Exercise directions |
In the records that follow, count each line where the string "agent" occurs. Provide the total and no other text.

Input |
------------------------------------------------
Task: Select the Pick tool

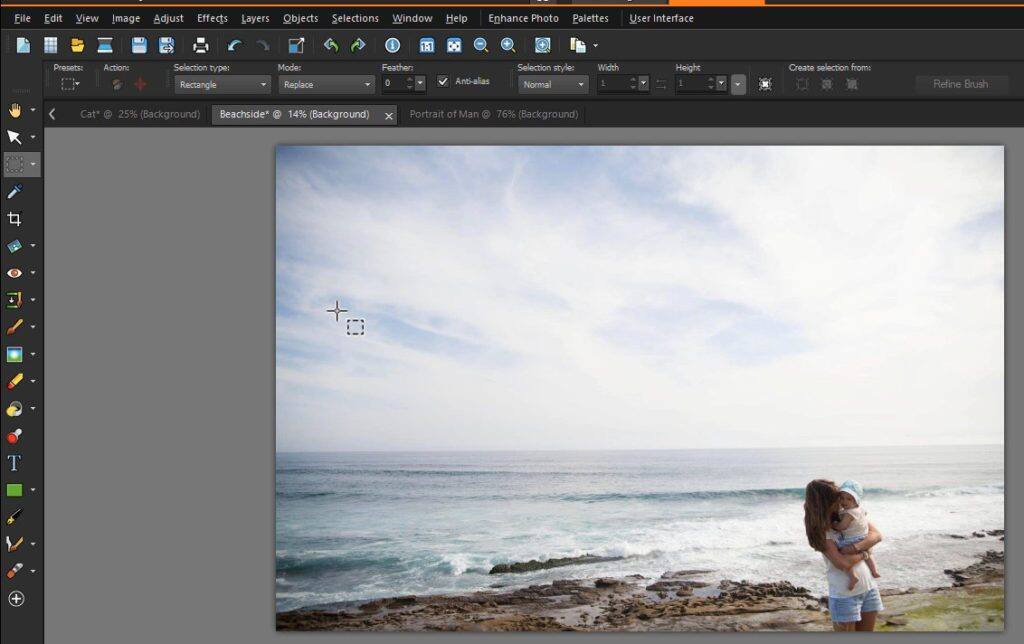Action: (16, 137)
------------------------------------------------
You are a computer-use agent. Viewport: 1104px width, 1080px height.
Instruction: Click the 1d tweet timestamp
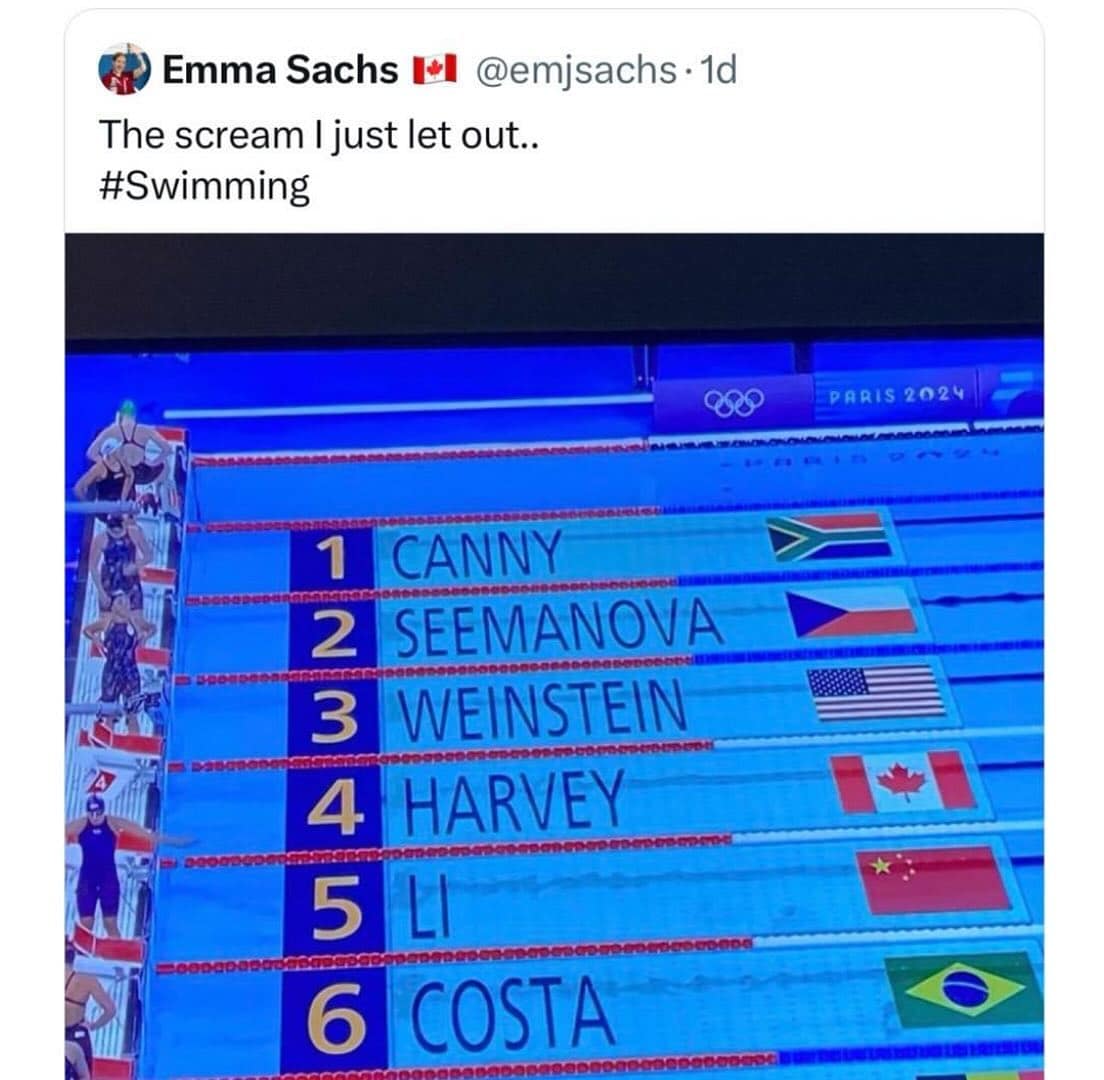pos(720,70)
------------------------------------------------
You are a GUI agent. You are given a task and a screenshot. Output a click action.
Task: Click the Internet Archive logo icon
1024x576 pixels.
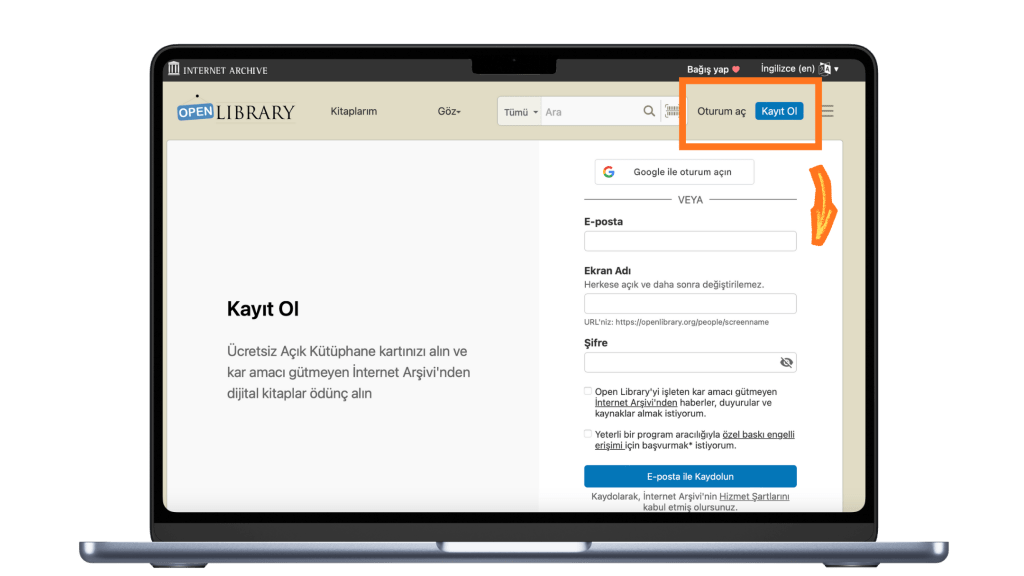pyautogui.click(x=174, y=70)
------------------------------------------------
Expected output |
2